REQUIRED TASK: Report each line in the listing below that contains the string "height". Case matters.

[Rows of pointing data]

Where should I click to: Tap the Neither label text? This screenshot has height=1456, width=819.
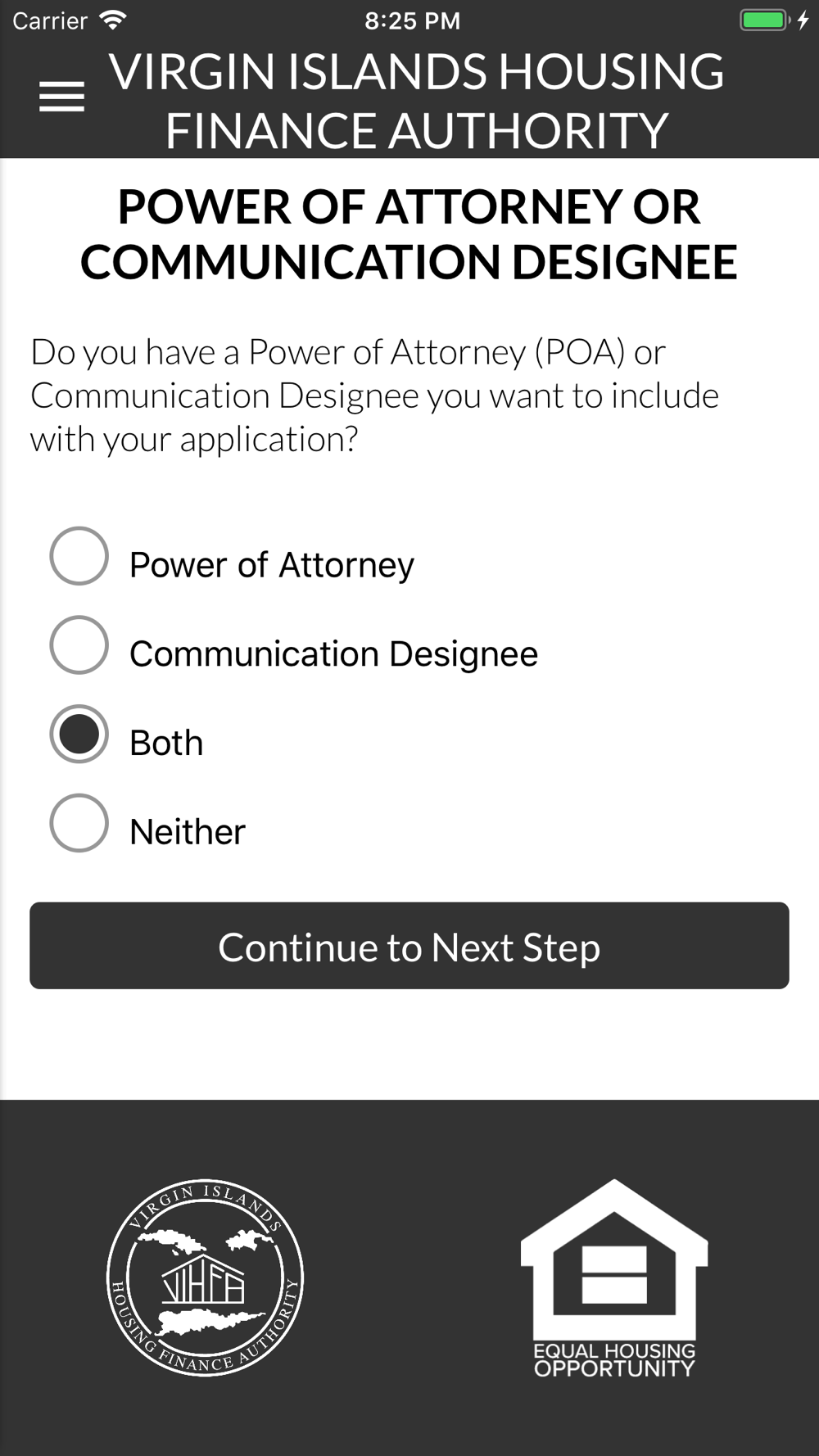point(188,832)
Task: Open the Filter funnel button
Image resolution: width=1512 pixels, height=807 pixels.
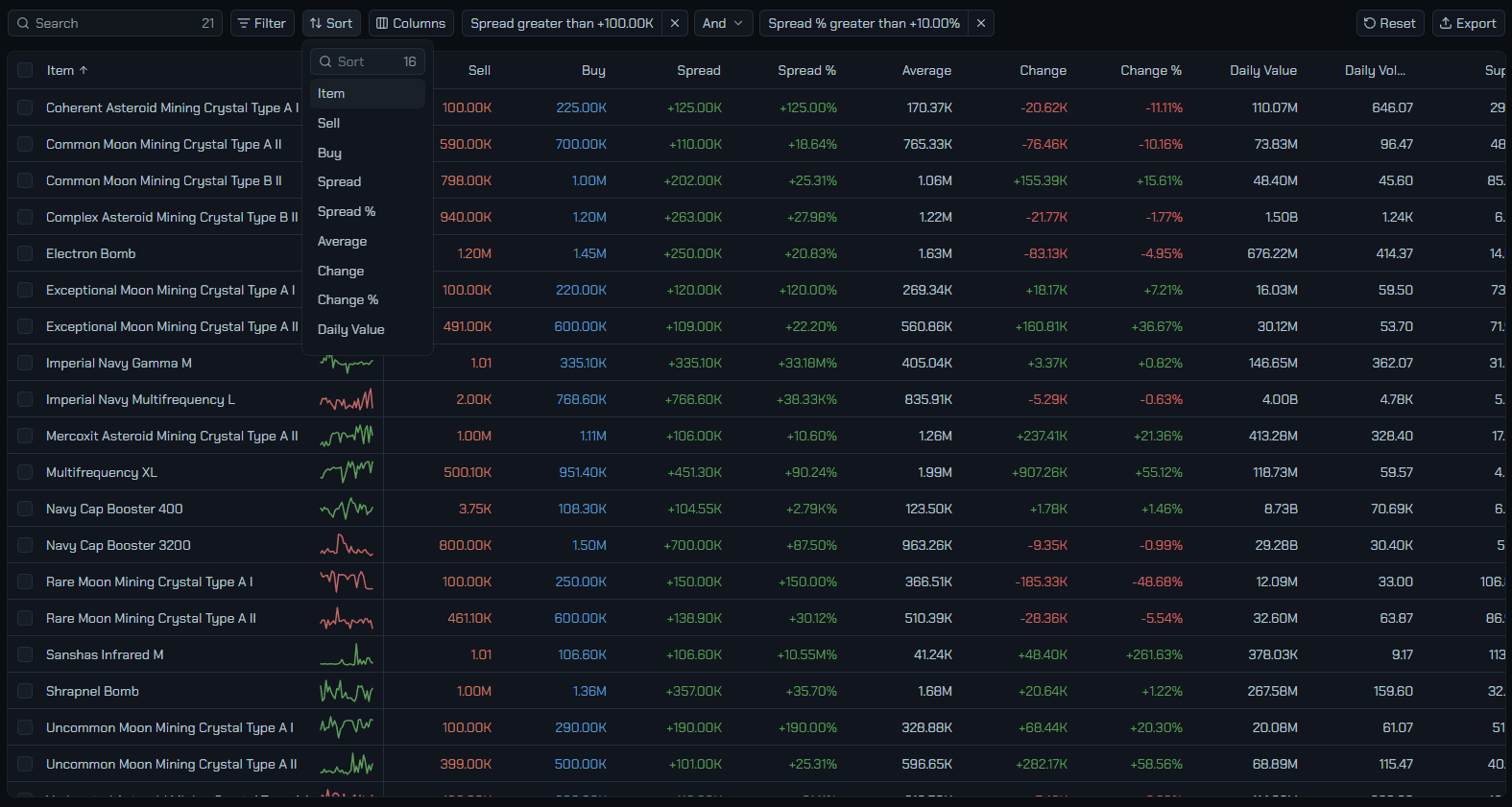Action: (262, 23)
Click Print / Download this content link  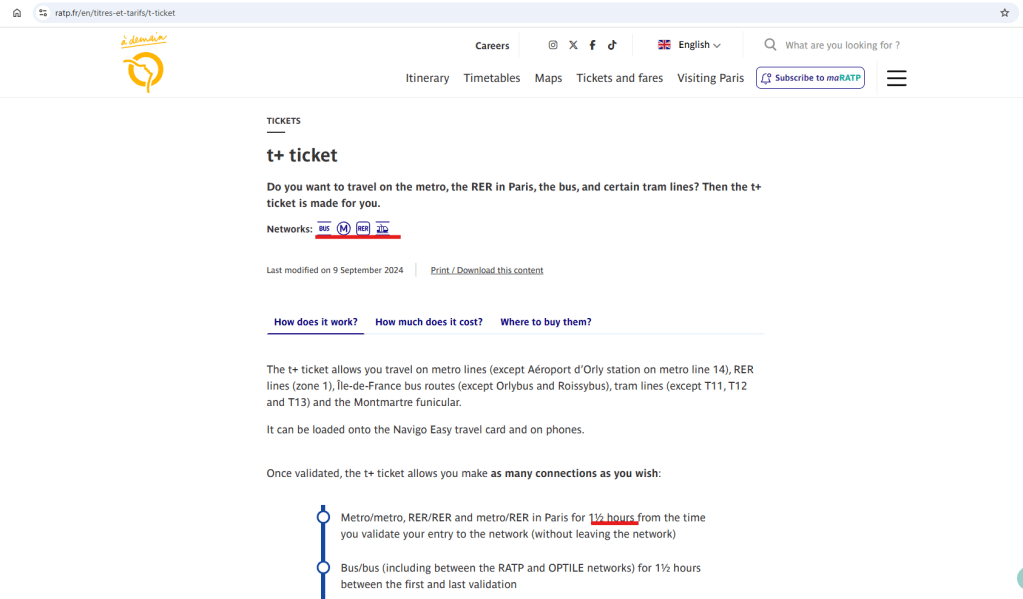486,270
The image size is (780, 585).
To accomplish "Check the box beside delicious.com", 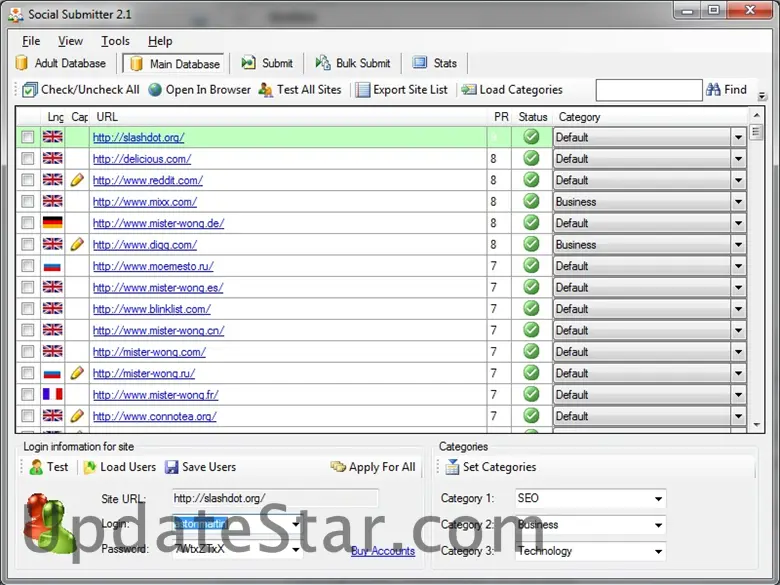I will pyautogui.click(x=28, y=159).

TASK SOLUTION:
Where should I click to: Tap the Neither label text? This screenshot has height=1456, width=819.
Image resolution: width=1512 pixels, height=807 pixels.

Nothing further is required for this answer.